---------- DATA UNDER STUDY ----------

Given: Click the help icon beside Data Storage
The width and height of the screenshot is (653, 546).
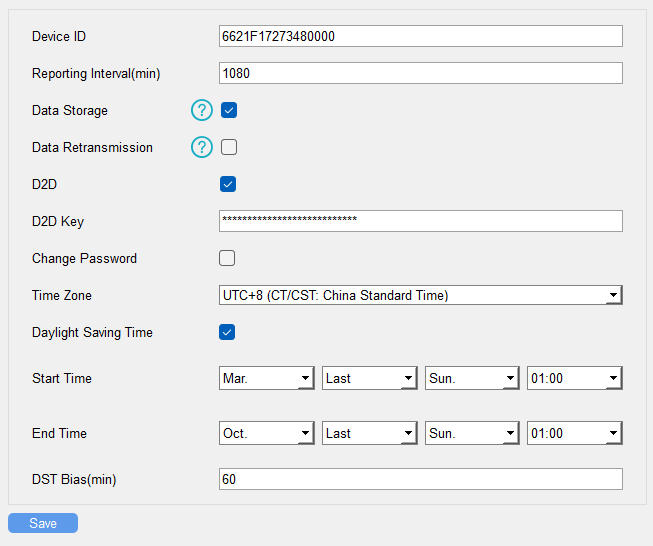Looking at the screenshot, I should 202,111.
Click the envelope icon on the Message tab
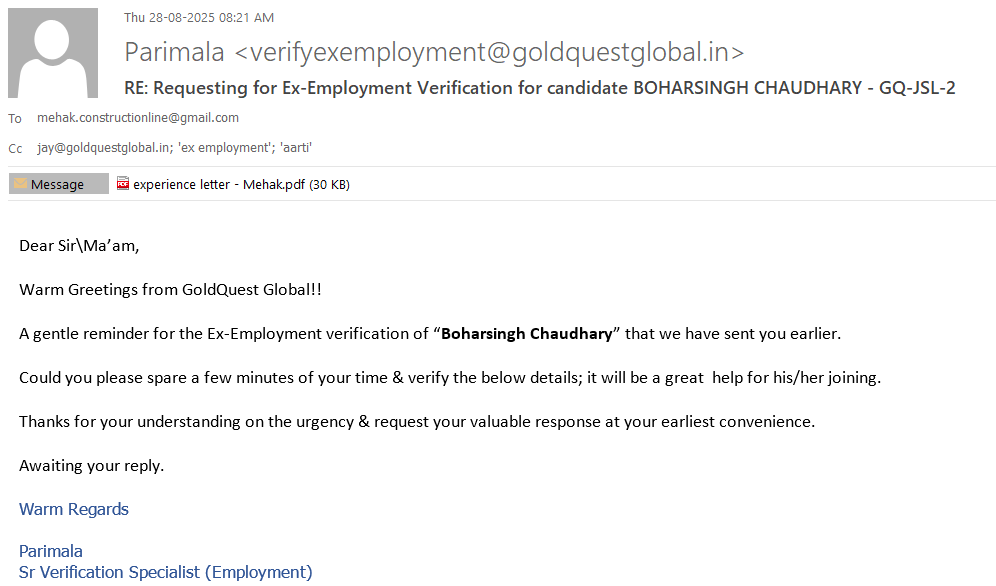Image resolution: width=996 pixels, height=586 pixels. click(x=20, y=184)
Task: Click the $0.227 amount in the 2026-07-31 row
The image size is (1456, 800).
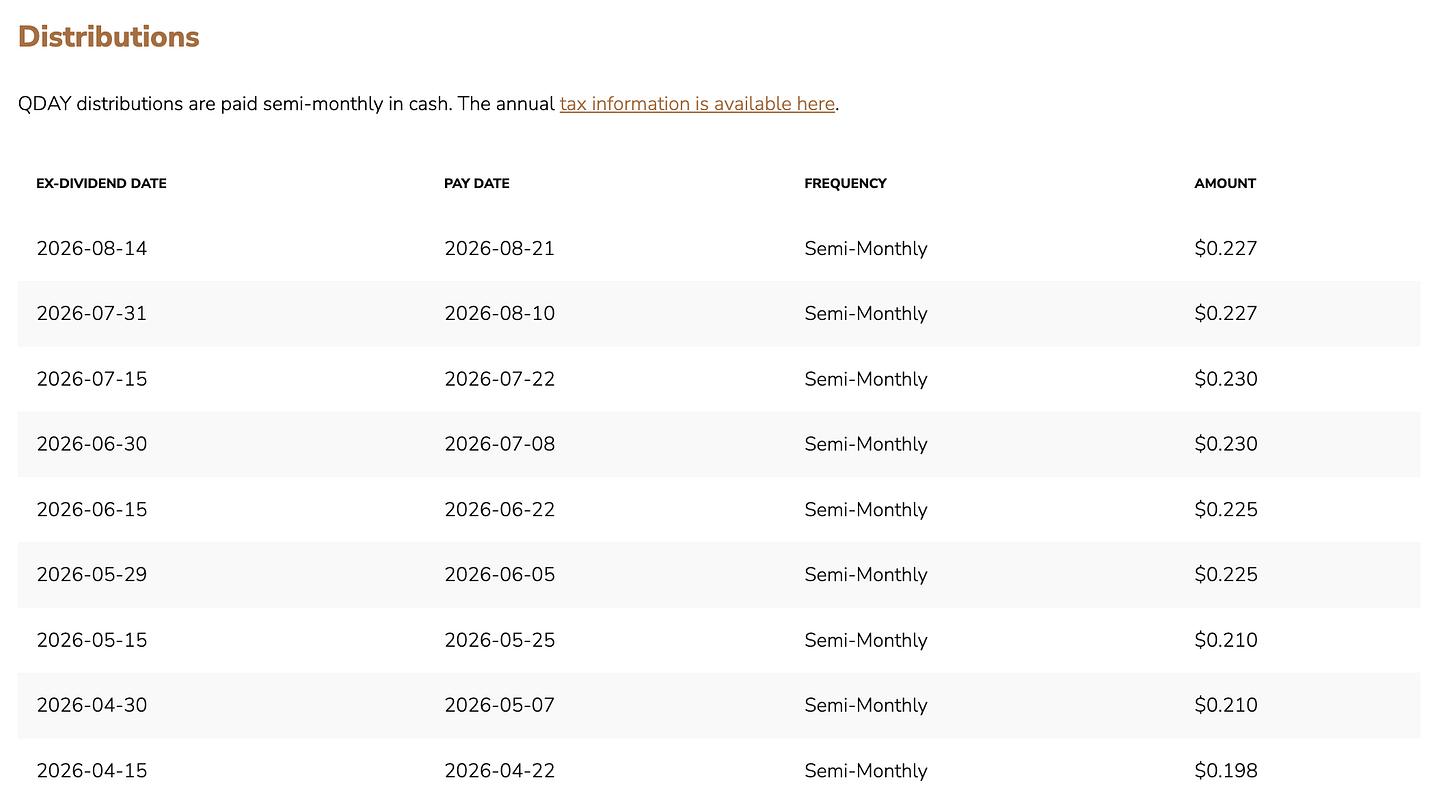Action: pyautogui.click(x=1225, y=314)
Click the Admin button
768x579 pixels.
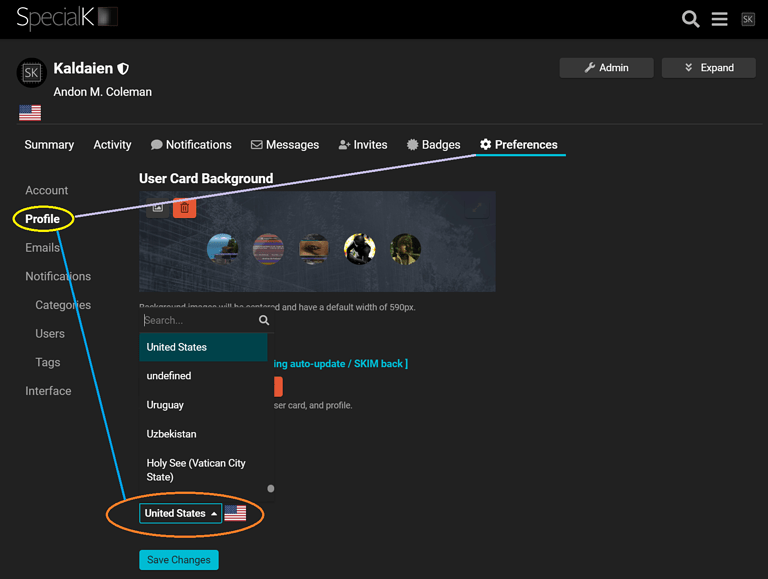pyautogui.click(x=606, y=68)
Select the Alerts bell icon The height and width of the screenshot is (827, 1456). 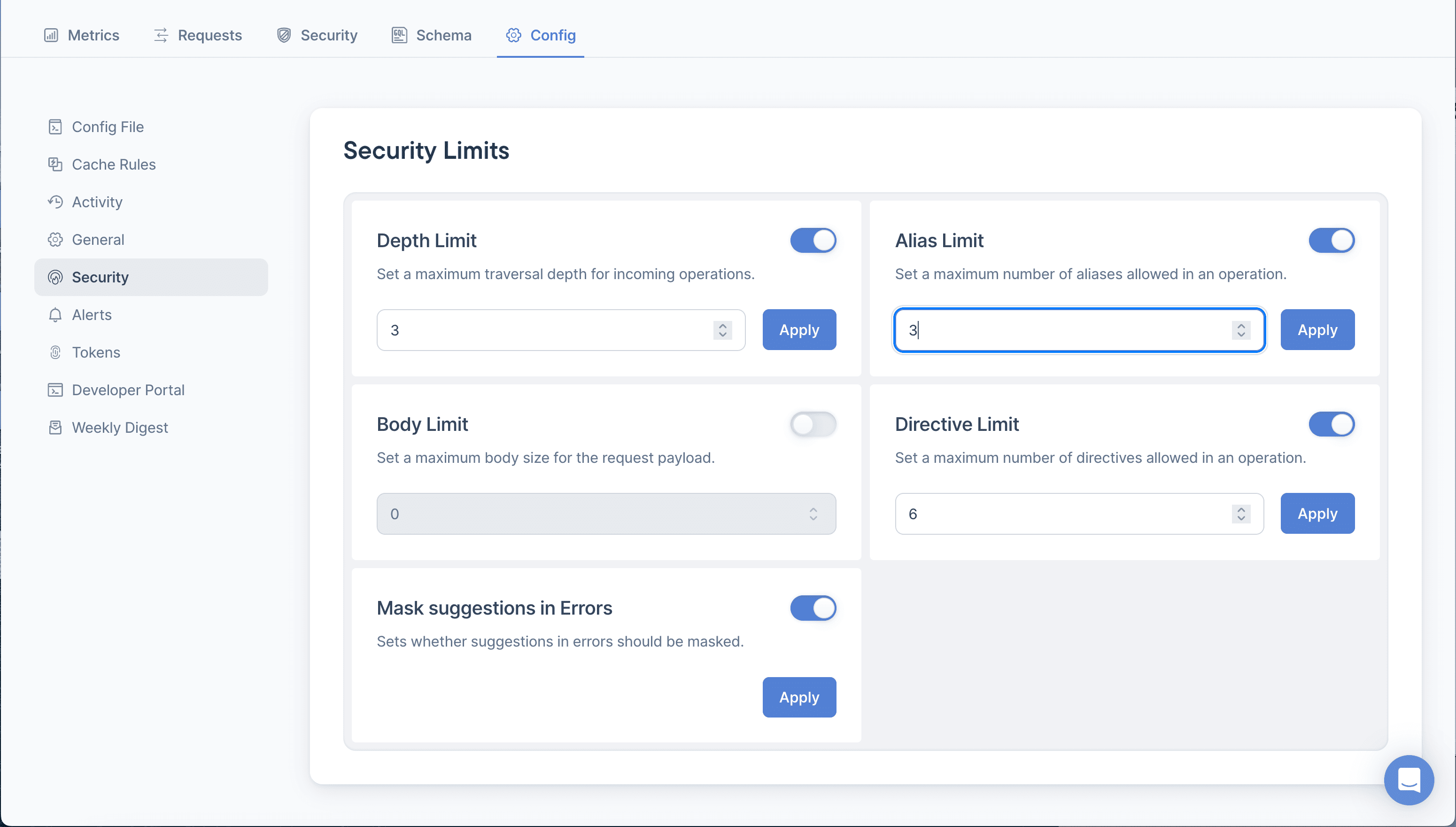(55, 315)
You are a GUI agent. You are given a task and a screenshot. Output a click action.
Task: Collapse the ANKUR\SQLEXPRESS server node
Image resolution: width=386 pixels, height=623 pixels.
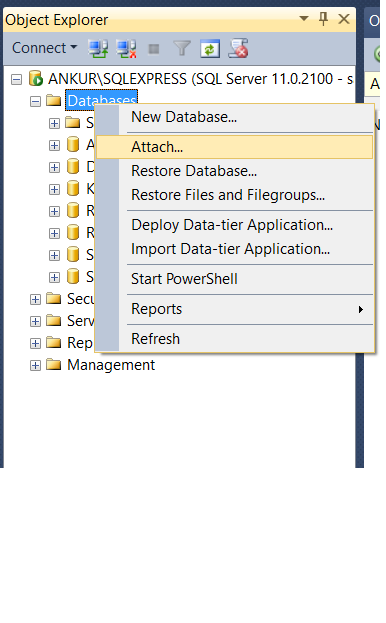click(x=16, y=79)
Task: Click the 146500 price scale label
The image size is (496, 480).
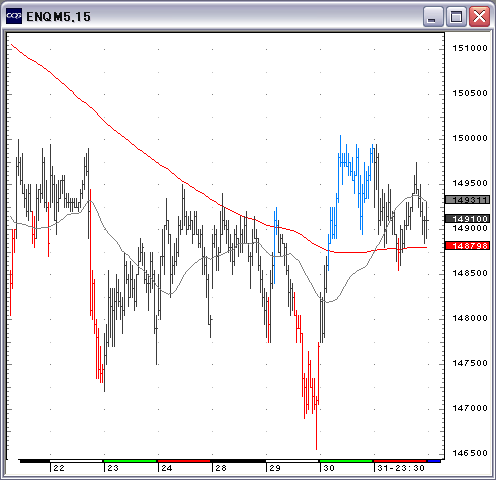Action: [470, 453]
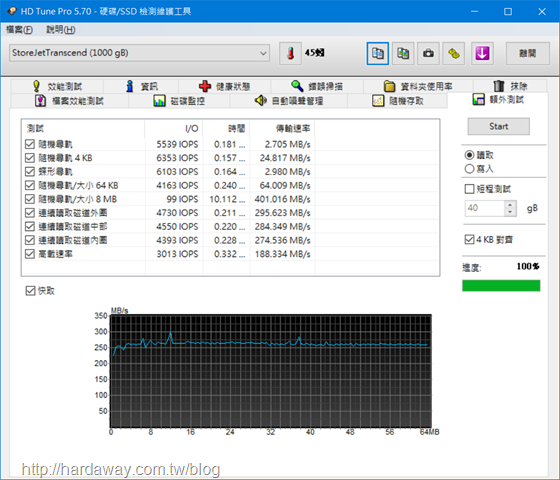Open the 錯誤掃描 error scan tab
The width and height of the screenshot is (560, 480).
coord(317,86)
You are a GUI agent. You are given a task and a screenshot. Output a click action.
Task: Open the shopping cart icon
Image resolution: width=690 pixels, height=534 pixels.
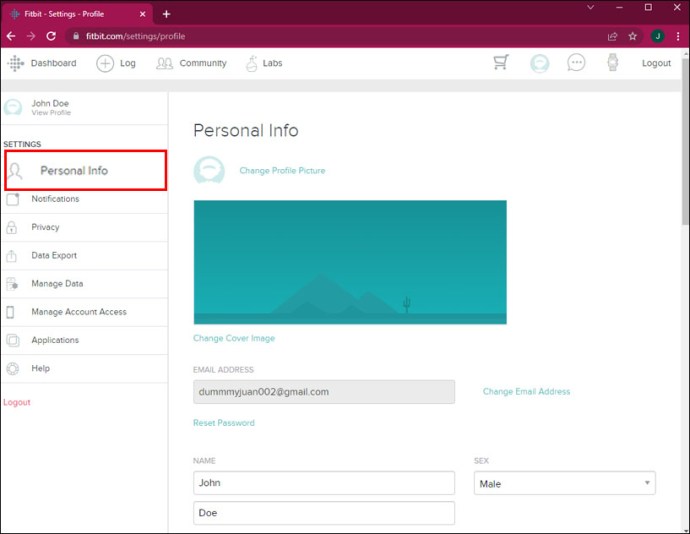point(501,62)
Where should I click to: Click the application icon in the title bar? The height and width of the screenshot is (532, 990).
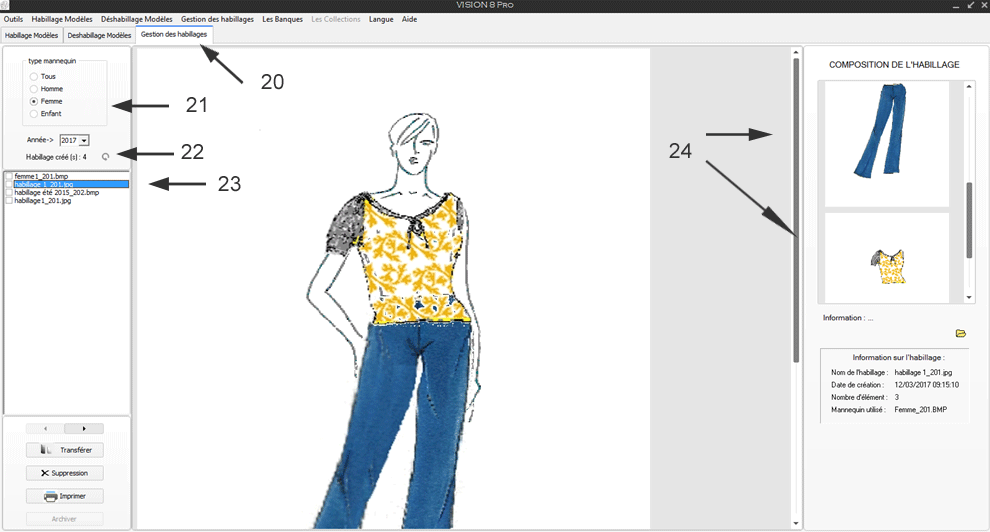point(6,6)
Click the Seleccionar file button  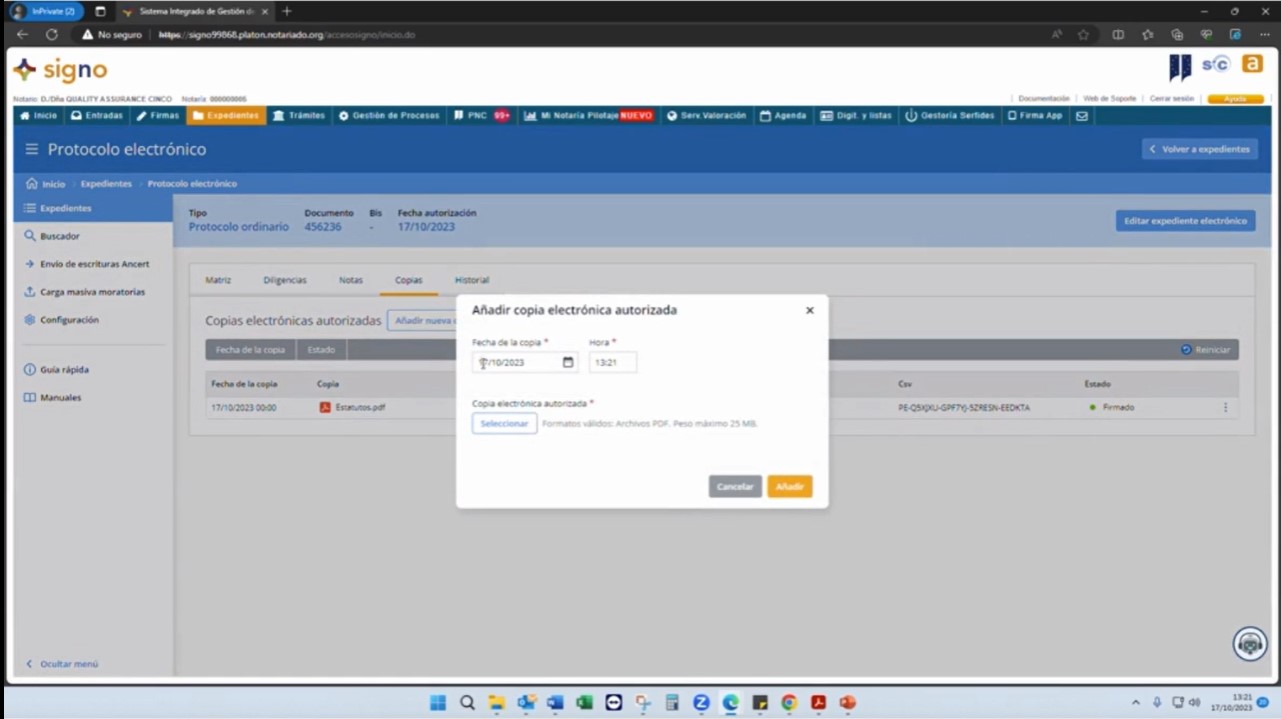[504, 424]
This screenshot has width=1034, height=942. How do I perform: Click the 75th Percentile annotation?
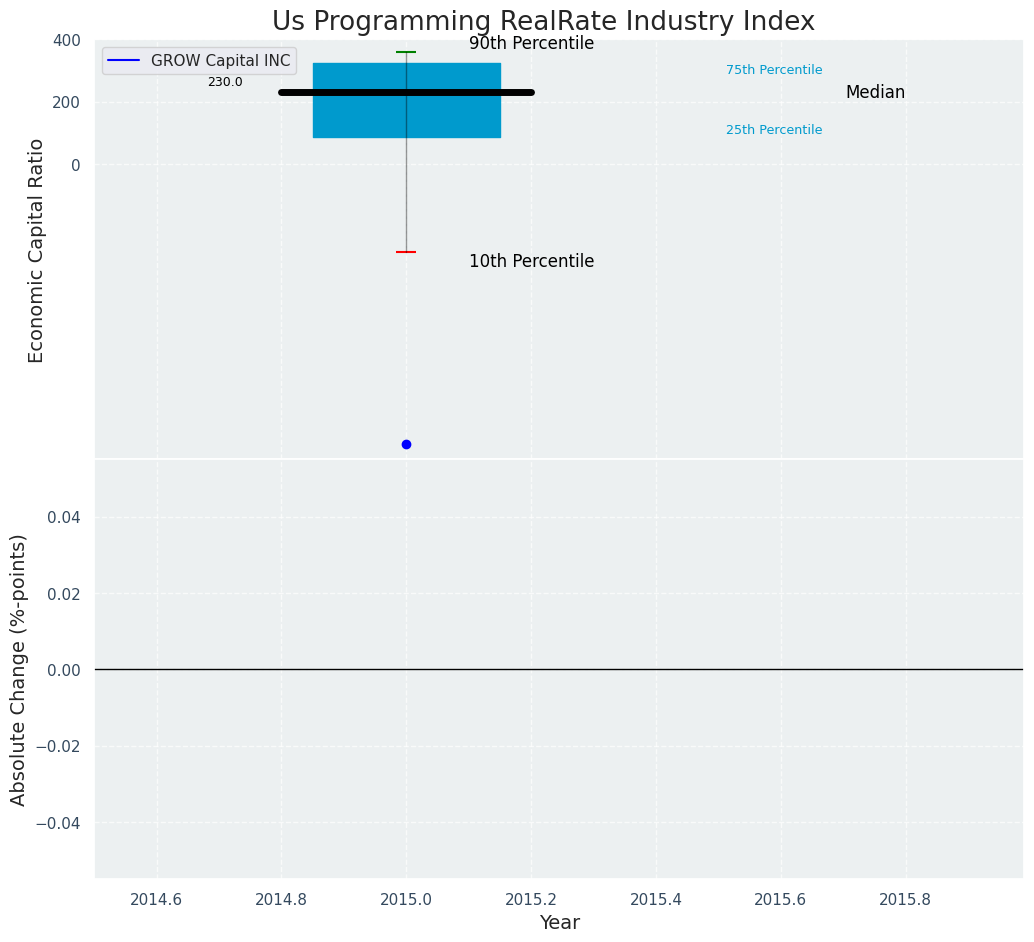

----------

**INSTRUCTIONS TO FOLLOW:** Word for word, retype the lines in the entries above that run from the one with "The width and height of the screenshot is (653, 546)." through the one with "Task: Click the $0.227". Both ends count; pictures do not.

**FINISHED EXERCISE:**
The width and height of the screenshot is (653, 546).
Looking at the screenshot, I should 202,111.
Click the envelope icon on the Message tab
Image resolution: width=996 pixels, height=586 pixels. click(x=20, y=184)
Task: Click the $0.227 amount in the 2026-07-31 row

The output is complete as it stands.